A verbatim transcription of the listing below is required, without its pictures.

Segment Open

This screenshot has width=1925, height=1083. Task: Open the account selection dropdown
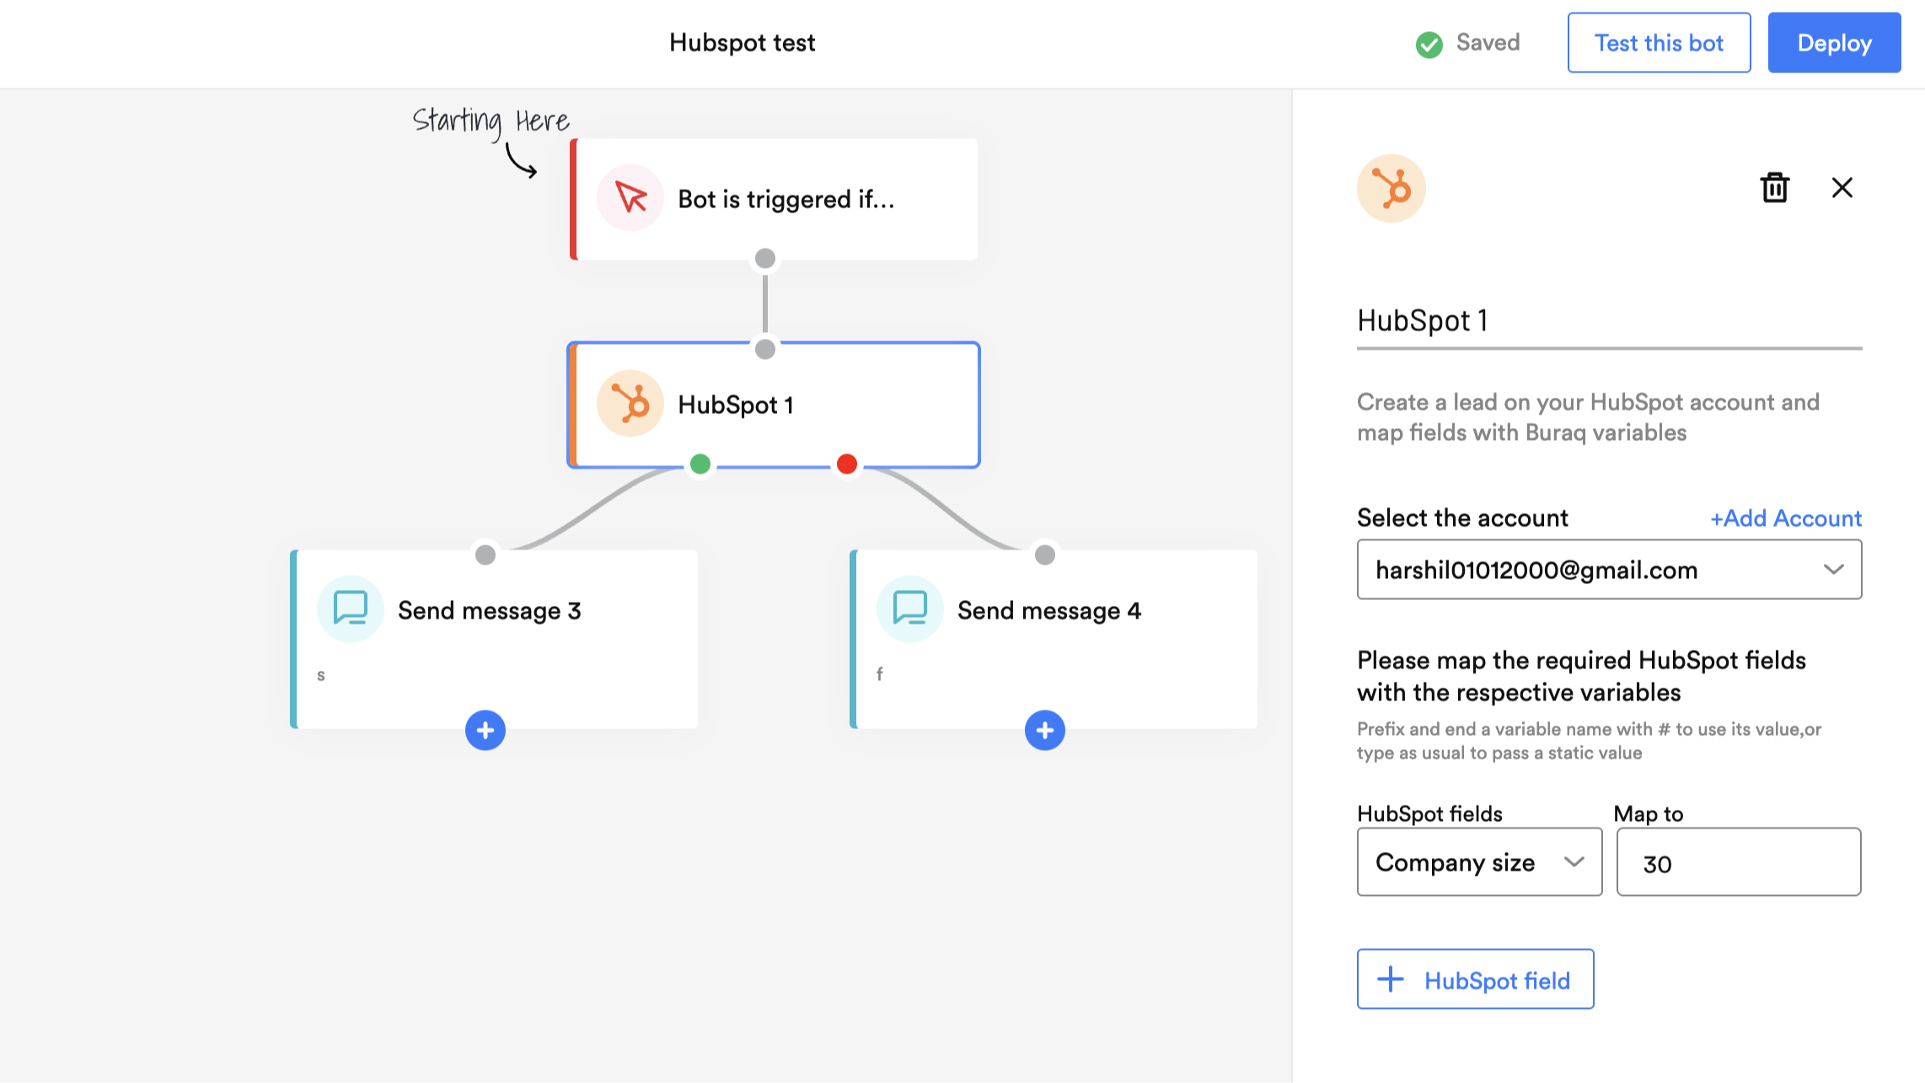(1608, 570)
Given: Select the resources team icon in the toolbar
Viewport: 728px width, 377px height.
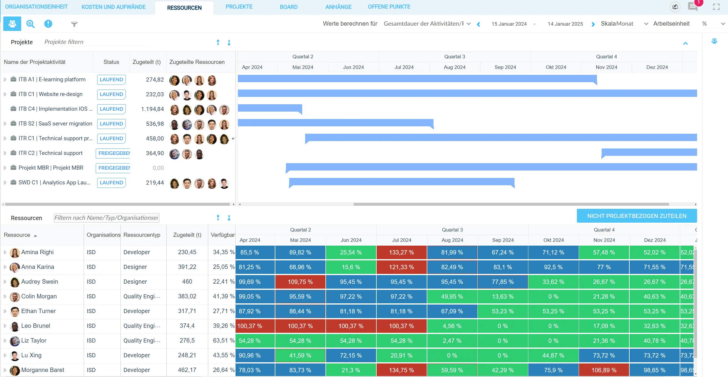Looking at the screenshot, I should 12,24.
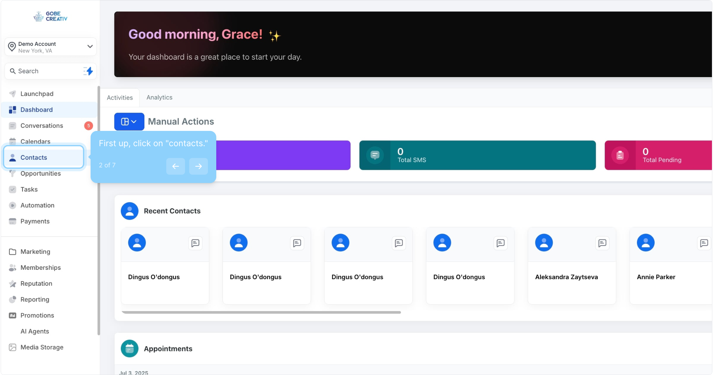Click the Recent Contacts horizontal scrollbar
This screenshot has width=713, height=375.
point(261,313)
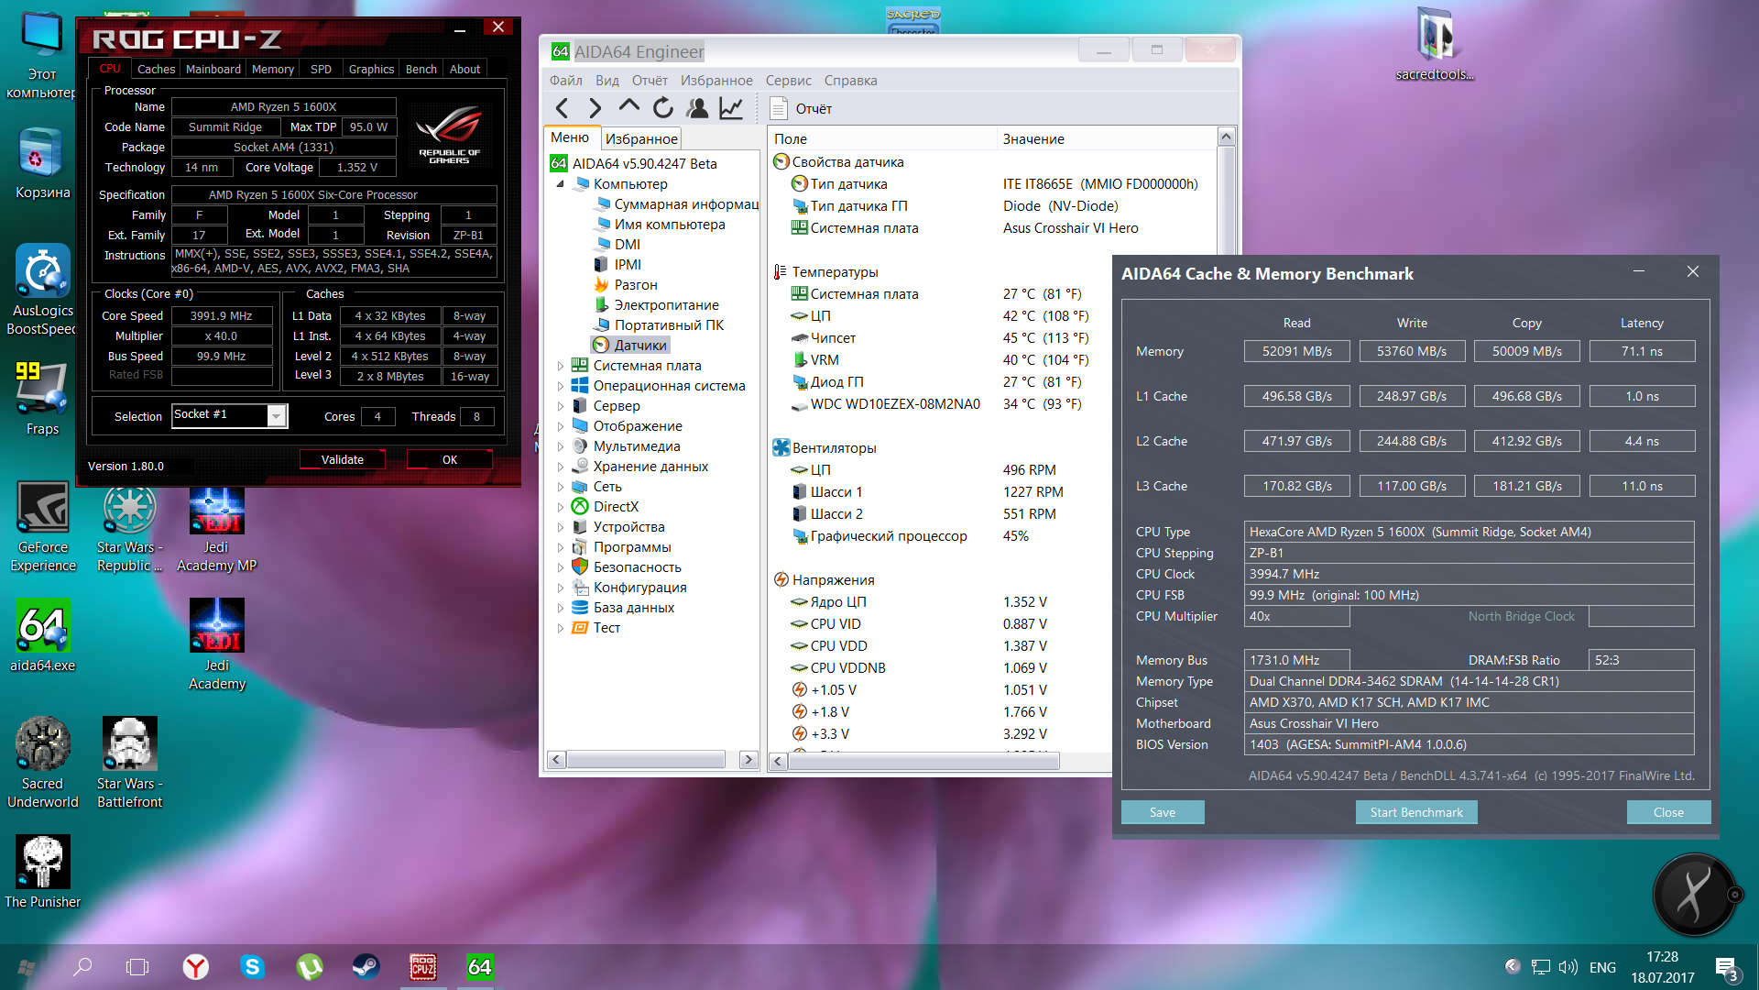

Segment Closed

▶ TASK RESPONSE
This screenshot has width=1925, height=1083. Task: Open the account selection dropdown
(1608, 570)
Given: Select the resources team icon in the toolbar
Viewport: 728px width, 377px height.
Looking at the screenshot, I should 12,24.
Click the Recent Contacts horizontal scrollbar
This screenshot has width=713, height=375.
point(261,313)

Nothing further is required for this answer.